Durante milênios, a humanidade caminhou rumo à diversidade linguística. Povos separados por rios, montanhas ou gerações criavam novas línguas, sotaques e sistemas de escrita. Em pouco mais de um século, porém, esse fluxo se inverteu. A globalização acelerou um movimento raro: as palavras estão voltando a convergir, como se a história da Torre de Babel estivesse sendo contada do avesso.
O mundo fala mais — com menos línguas
O planeta nunca se comunicou tanto. Viagens, migrações, trabalho remoto e redes digitais conectaram pessoas de continentes diferentes em tempo real. O efeito colateral é profundo: a diversidade linguística está encolhendo. Das cerca de 7 mil línguas ainda faladas, quase 90% perdem falantes rapidamente.

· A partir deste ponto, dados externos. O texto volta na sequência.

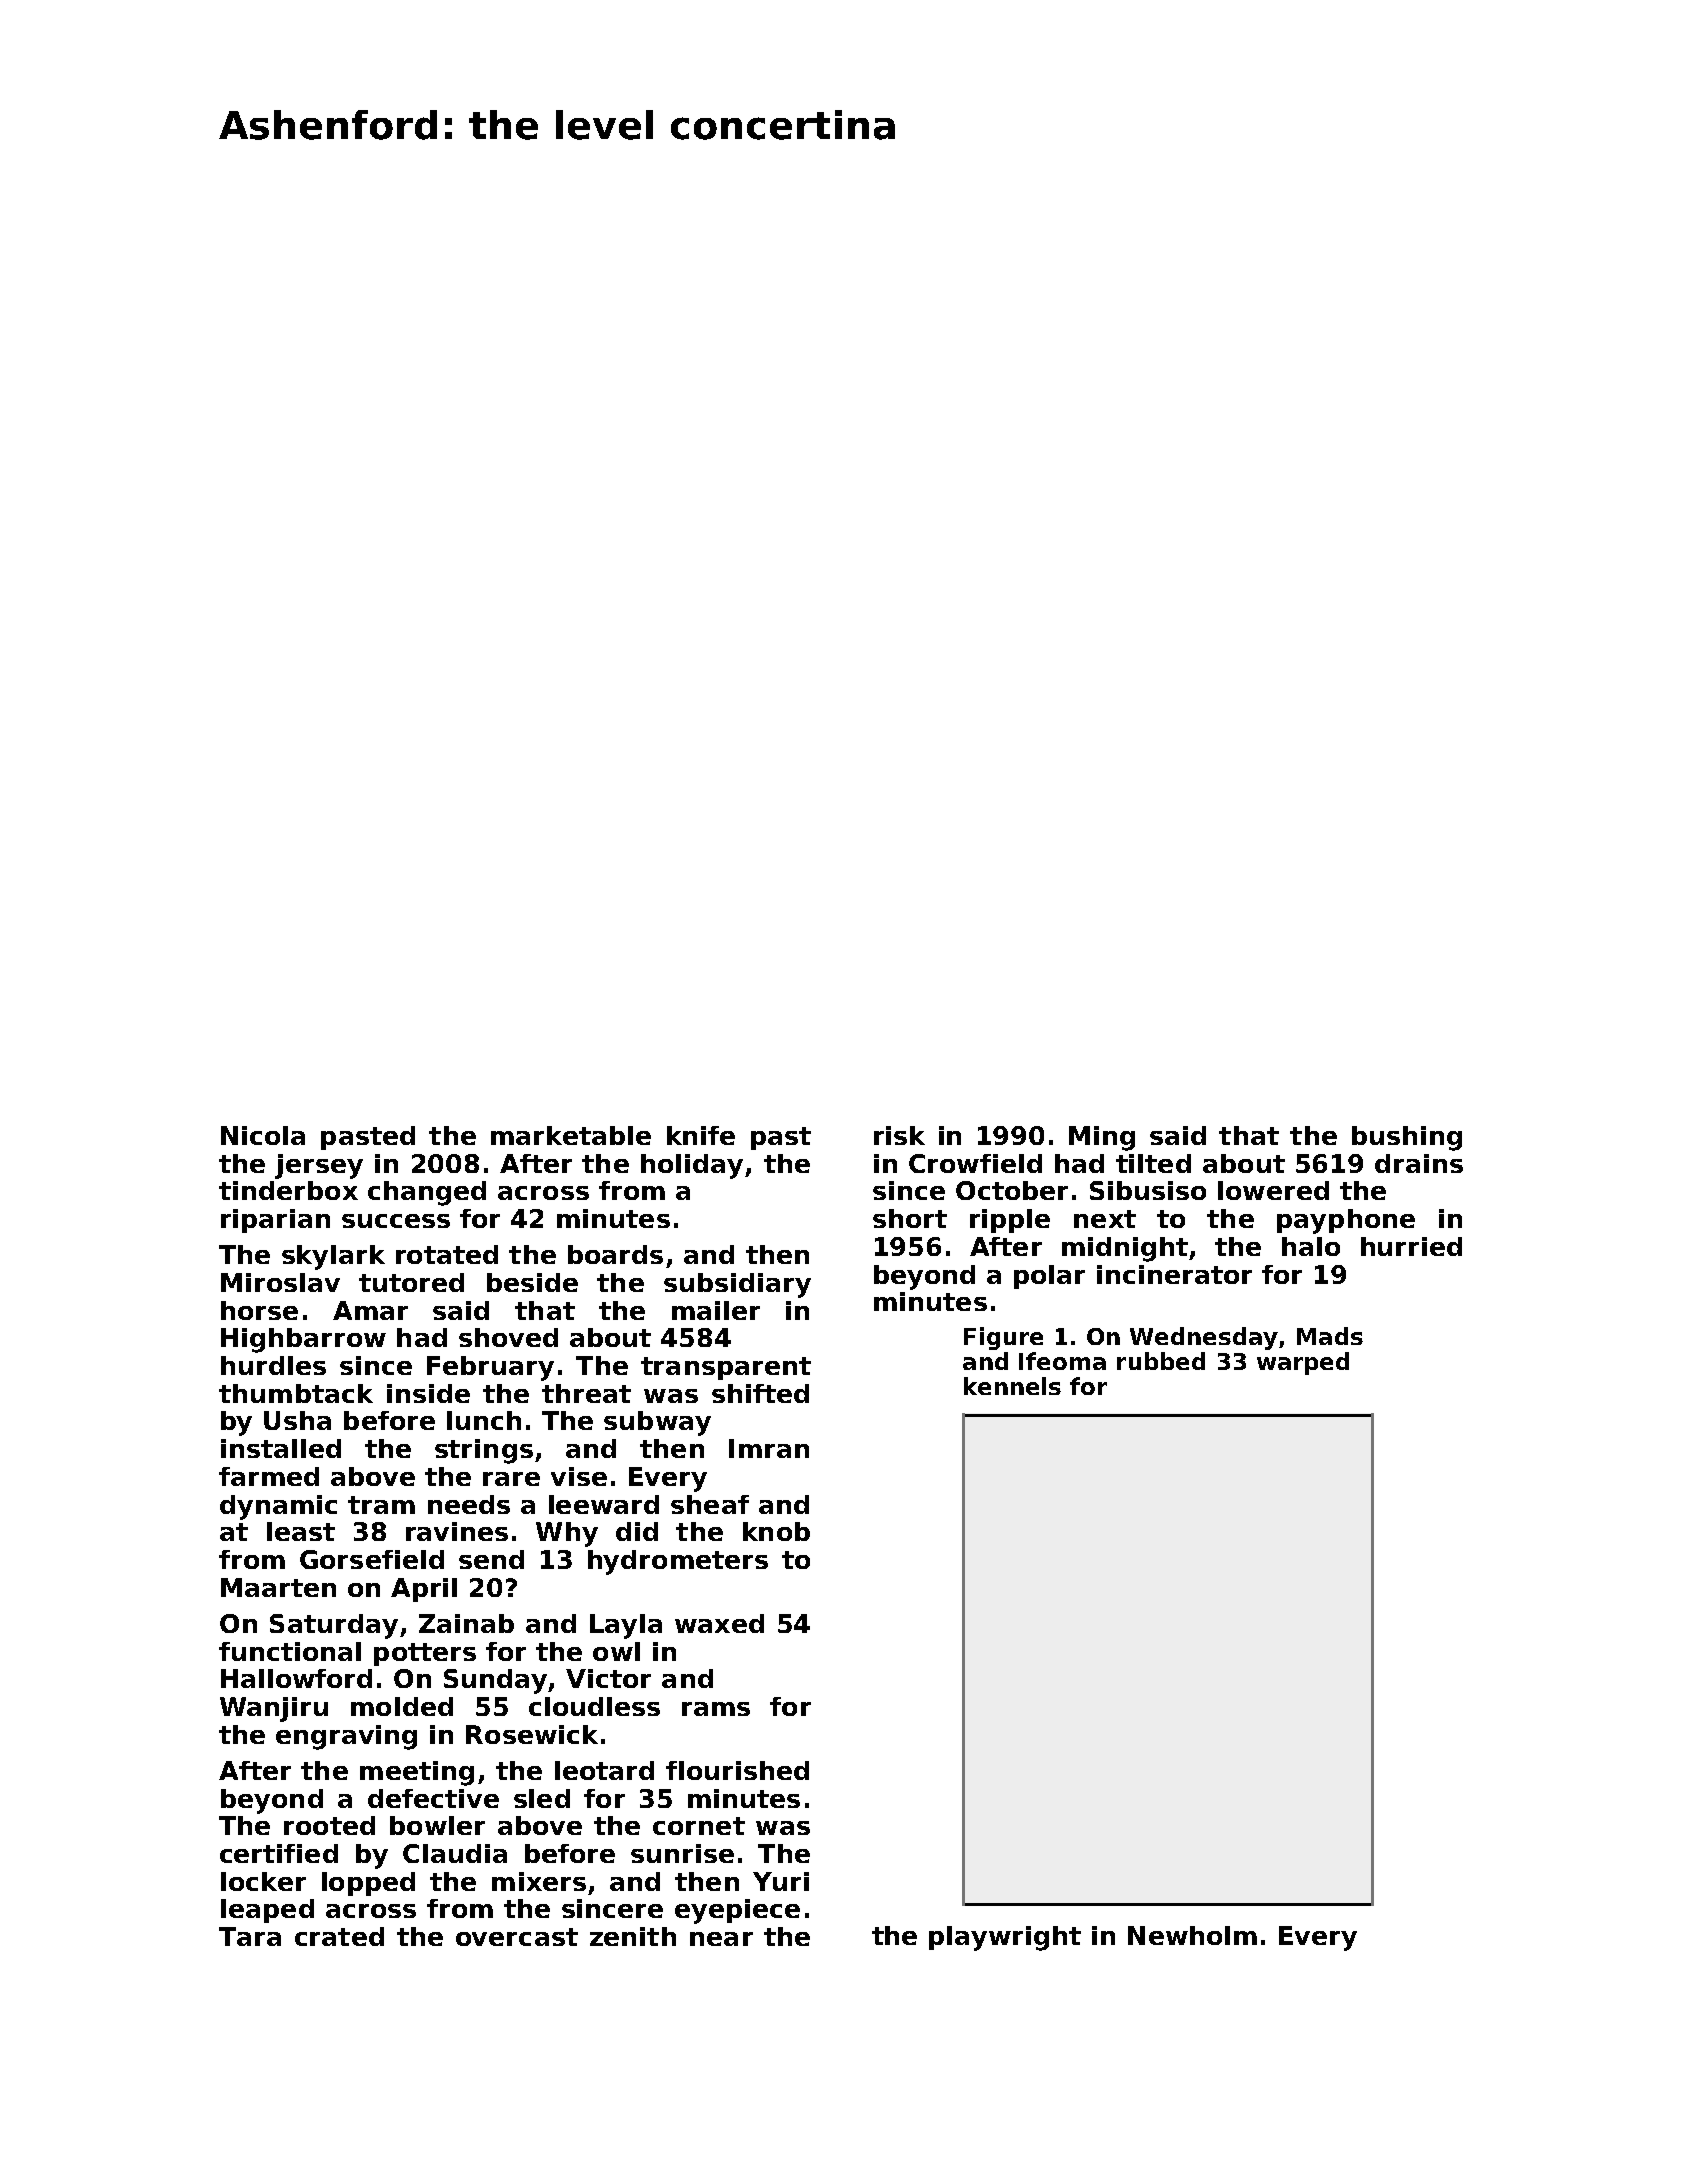 This page has height=2178, width=1683. What do you see at coordinates (280, 1282) in the page?
I see `Miroslav` at bounding box center [280, 1282].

Não se trata, na maioria dos casos, de proibições oficiais. A troca acontece por escolha. Jovens adotam o idioma que oferece mais oportunidades de estudo, trabalho e circulação global. Idiomas fortes se expandem; os frágeis deixam de ser transmitidos dentro das famílias. O resultado é uma queda abrupta no número de pessoas monolíngues em línguas locais — e um apagamento gradual de heranças culturais inteiras.
O inglês como superidioma funcional
Nesse cenário, um idioma avança com vantagem clara. O inglês se tornou a ferramenta de comunicação “com quase qualquer pessoa”. É a língua dos aeroportos, da ciência, da tecnologia, da música pop, das plataformas digitais e da diplomacia informal.
Mais de dois bilhões de pessoas o utilizam diariamente como primeira, segunda ou terceira língua. Mesmo idiomas com enorme número de falantes, como o mandarim ou o árabe, convivem com o inglês sem substituí-lo no plano global. Já os idiomas minoritários não conseguem competir com essa utilidade prática — e desaparecem mais rápido.

O alfabeto latino: a conquista silenciosa
Além da língua, há um aliado discreto dessa convergência: o alfabeto latino. As mesmas 26 letras sustentam grande parte da escrita digital no planeta. Mesmo línguas com sistemas próprios recorrem a transliterações — como pinyin ou rōmaji — para funcionar na internet.
Na prática, o teclado QWERTY virou a nova torre. A familiaridade com esse conjunto de letras cria uma base comum para a comunicação global, reduzindo barreiras técnicas e acelerando a uniformização.
Idioma global: ficção científica ou cronograma?
O mais intrigante é que nada disso foi decretado. Não houve lei, tratado ou imposição central. A homogeneização nasceu de milhões de decisões individuais, tomadas por razões pragmáticas: estudar, trabalhar, viajar, conectar-se.
A pergunta deixa de ser “se” haverá um idioma global. Passa a ser “quando”.
Vivemos um momento paradoxal: ganhamos compreensão mútua como espécie, enquanto perdemos vozes antigas que carregavam histórias únicas. A Babel bíblica falava de divisão. A Babel contemporânea fala de convergência. Resta saber se o preço — o silêncio de línguas inteiras — será visto como um avanço inevitável ou como uma perda irreparável. E, nesse debate, convém não subestimar o papel do espanhol — um detalhe que muitos estudos ignoram, talvez por engano.